Good proposal writers explain their ideas as succinctly as possible.  Most writers start with a proposal that is a little too long.  Then they solicit help from advisors and peer reviewers to trim the fat.  Along with unnecessary background information, you should be vigilant about clunky phrases and excessive qualifying words.  The following strategies for revision will help.

  • Change passive to active voice (see above) 
  • Eliminate “stretcher” sentence openings
    • Wordy: “It is these three facts that call Jones’s theory into question.”
      Concise: “These three facts call Jones’s theory into question.”
    • Wordy: “There were numerous laws in the 1890s that led to the arrests.”
      Concise: “Numerous laws in the 1890s led to the arrests.”
    • Wordy: “It is my contention in this proposal that…”
      Concise: “In this proposal, I contend that…”
    • Wordy: “It is the belief of most scholars that…”
      Concise: “Most scholars believe that…”
  • Avoid nominalizations (i.e., nouns comprised of “hidden” verbs)
    • Wordy: “This project focuses on the analysis of…”
      Concise: “This project will analyze…”
    • Wordy: “Identification and evaluation of the first problem are necessary for resolution of the second.”
      Concise: “We must identify and evaluate the first problem before we can resolve the second.”
    • Wordy: “Most critics are in agreement with this assessment.”
      Concise: “Most critics agree with this assessment.”
  • Eliminate wordy phrases that represent personal writing ticks
    • Wordy: “at this point in time”
      Concise: “now”
    • Wordy: “due to the fact that”
      Concise: “because”
    • Wordy: “at a later time”
      Concise: “later” or “next” or “then”
    • Wordy: “for the purpose of” (as in “for the purpose of determining”)
      Concise: “for” or “to” (as in “for determining” or “to determine”)
    • Wordy: “a majority of”
      Concise: “most”

Effective use of transitions

Transitional words and phrases show how sentences and ideas are related to each other.  Used correctly, they make it easier for readers to follow your argument.  The following transitions at or near the beginnings of sentences will make your logic come through clearly and coherently to readers. 
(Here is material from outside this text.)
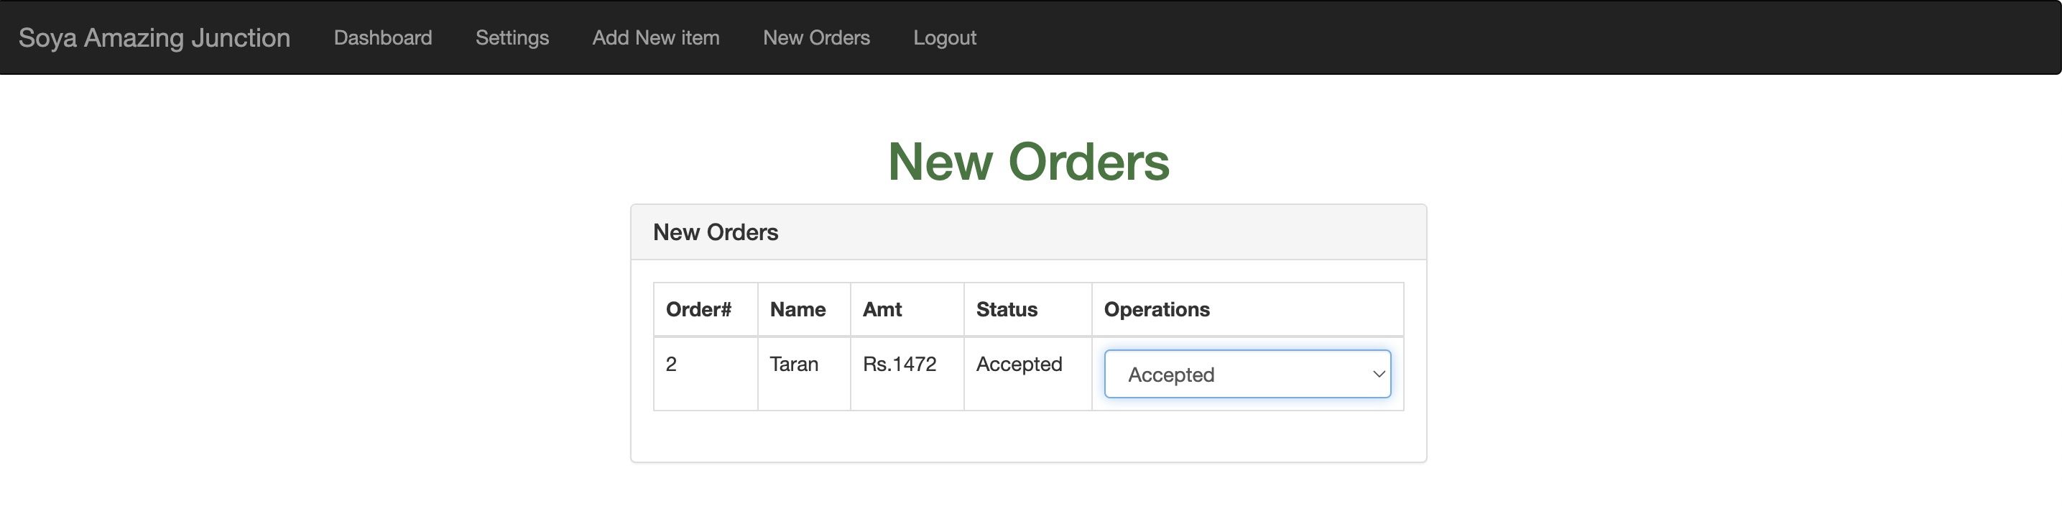The image size is (2062, 522).
Task: Go to the Dashboard page
Action: click(383, 38)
  • To show results—“therefore,” “as a result,” “consequently,” “thus,” “hence.”
  • To show addition—“moreover,” “furthermore,” “also,” “too,” “besides,” “in addition.”
  • To show similarity—“likewise,” “also,” “similarly.”
  • To show contrast—“however,” “but,” “yet,” “still,” “conversely,” “nevertheless,” “on the other hand” (if you have used “on the one hand” previously).
  • To show examples—“for example,” “for instance,” “specifically,” “as an illustration.”
  • To show sequence or time—“first,” “second,” “third”; “previously,” “now,” “finally,” “later”; “next,” “then.”
  • To show spatial relations—“on the east,” “on the west”; “left,” “right”; “close up,” “far away.”

Repetition and parallelism

As the model proposals show, it is often effective to repeat key terms and phrases:  “I will pursue research in three areas…; I will travel to X in July in order to…; I will then go to Y so that I can…“  The repetition in these sentences helps readers focus on the student’s proposed actions.